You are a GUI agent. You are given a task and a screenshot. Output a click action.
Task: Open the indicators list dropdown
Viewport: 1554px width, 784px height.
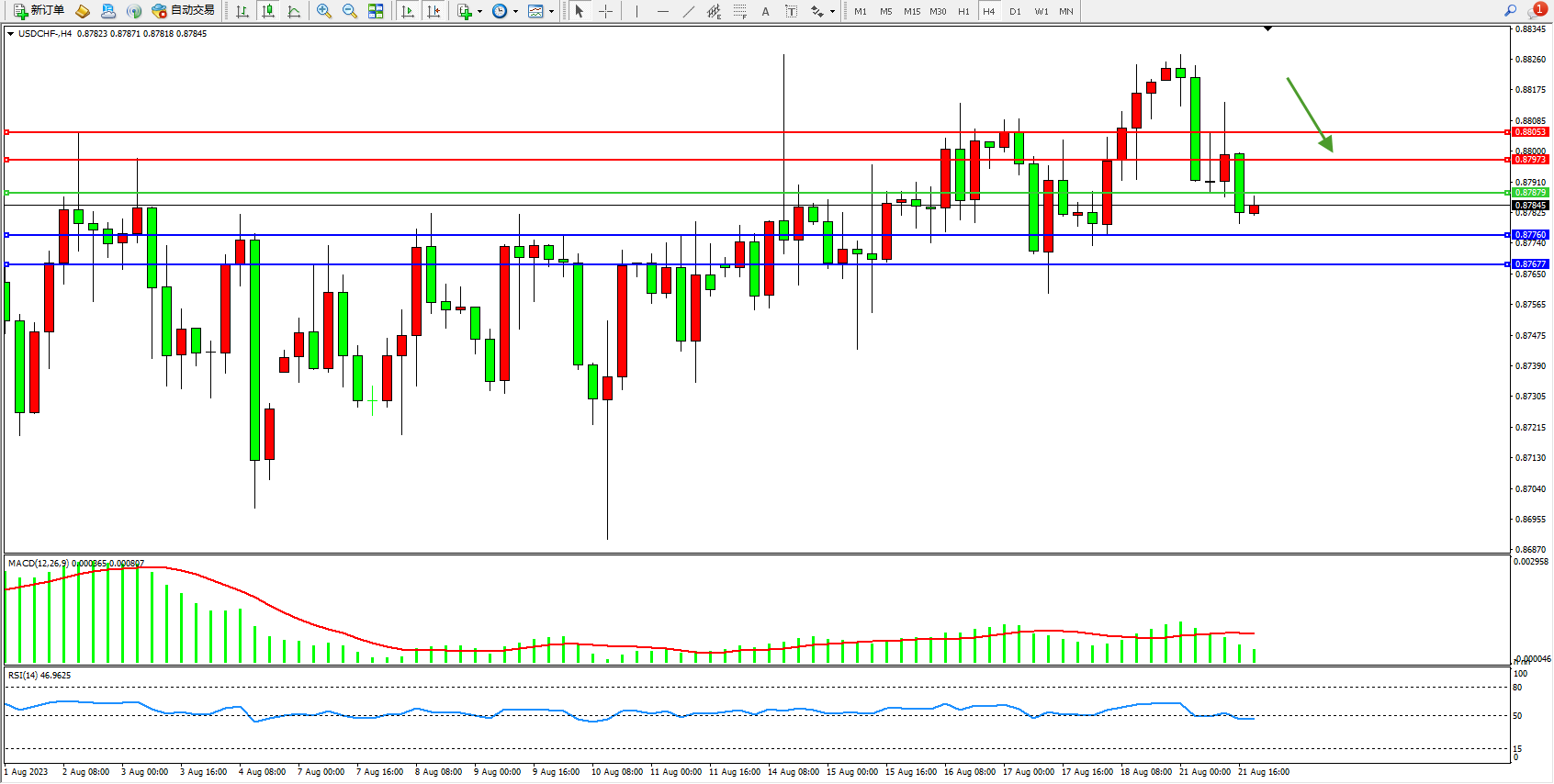[x=467, y=11]
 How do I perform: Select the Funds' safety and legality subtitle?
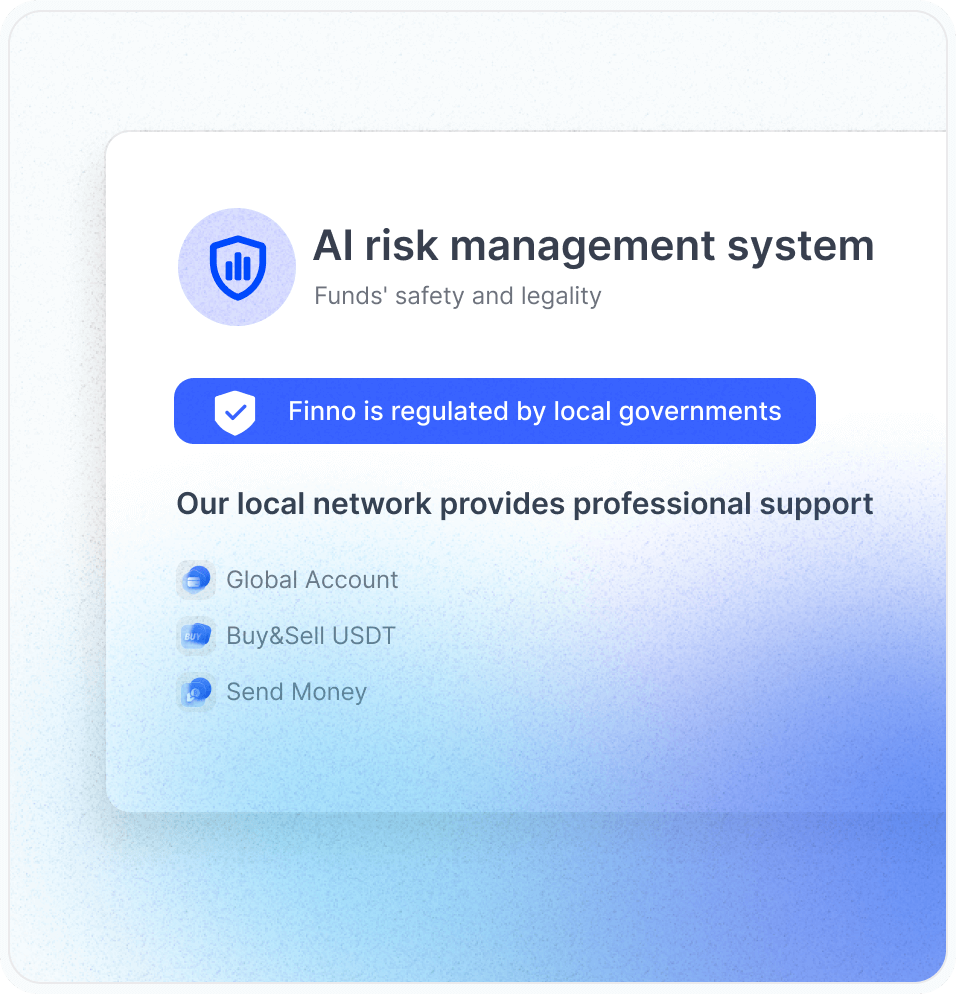point(458,296)
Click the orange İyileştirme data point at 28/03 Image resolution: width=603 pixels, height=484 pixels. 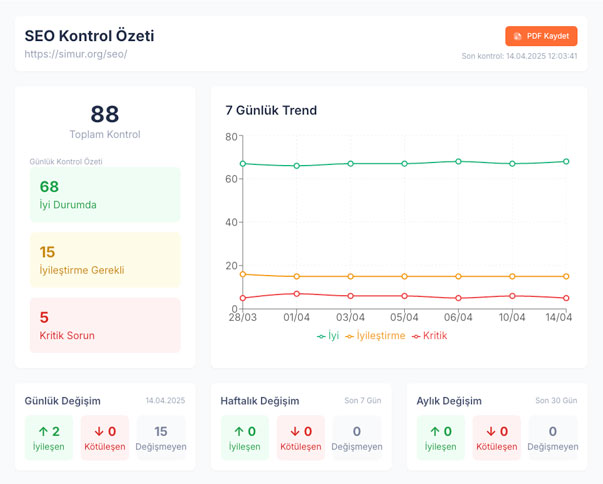coord(242,274)
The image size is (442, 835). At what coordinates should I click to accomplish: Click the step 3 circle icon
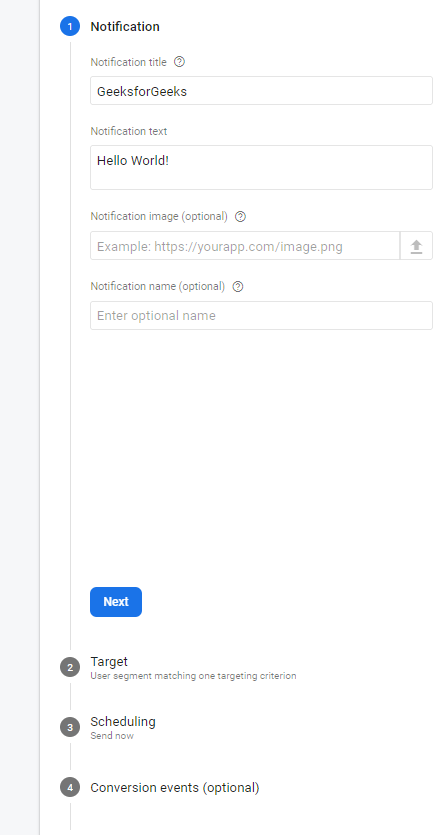(70, 727)
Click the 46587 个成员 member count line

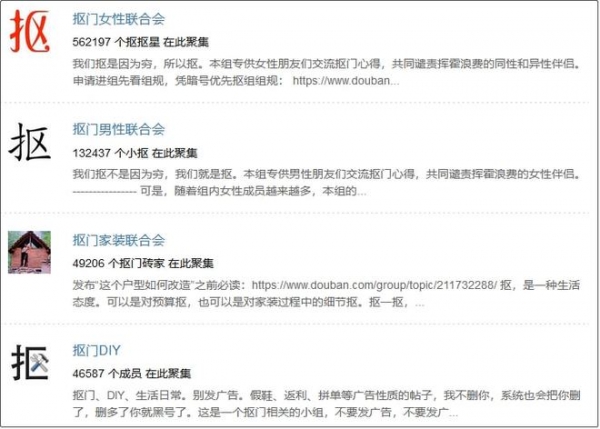click(x=131, y=374)
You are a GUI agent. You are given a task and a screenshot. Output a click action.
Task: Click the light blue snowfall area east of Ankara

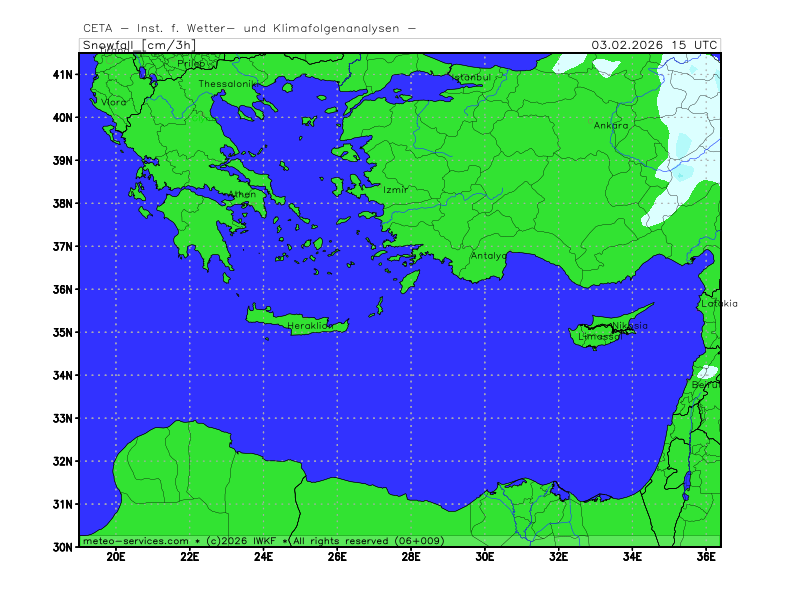[684, 150]
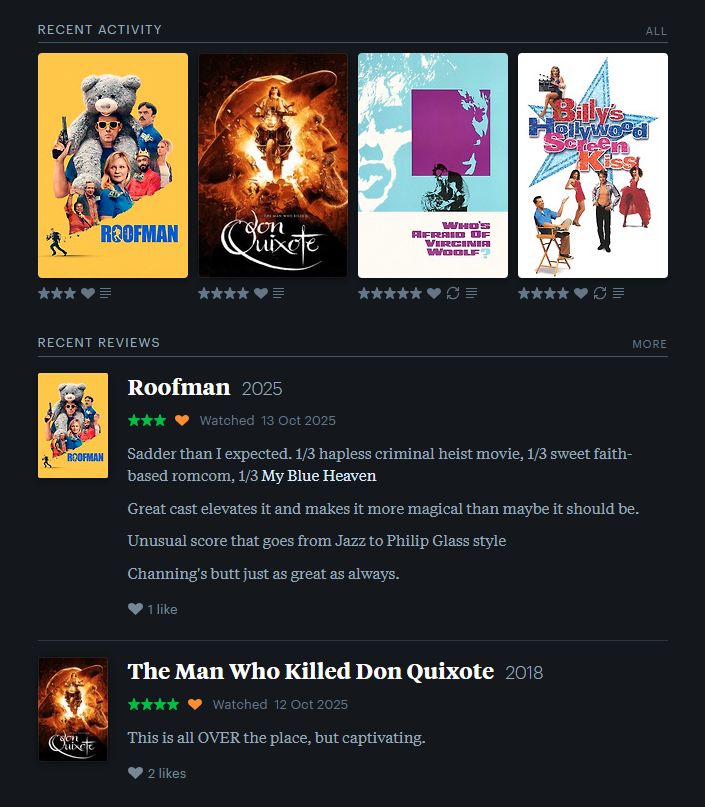
Task: Click rewatch icon under Virginia Woolf poster
Action: click(453, 293)
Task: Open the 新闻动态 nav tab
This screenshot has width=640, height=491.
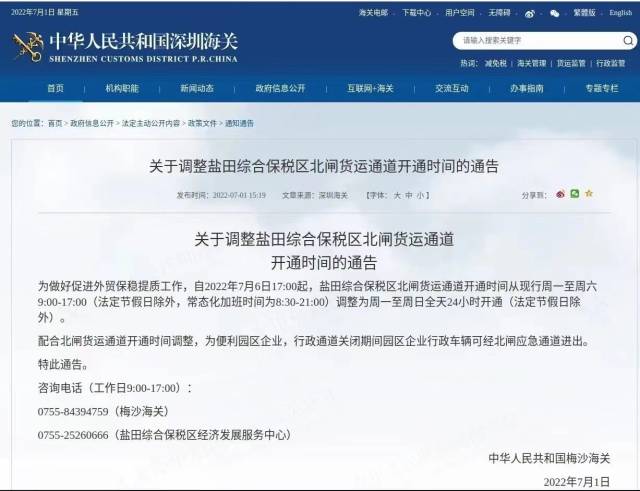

▸ WHAT TO DO:
Return every line of the listing above where "Open" appears.

▸ SOLUTION:
Task: Open the indicators list dropdown
Task: Open the 新闻动态 nav tab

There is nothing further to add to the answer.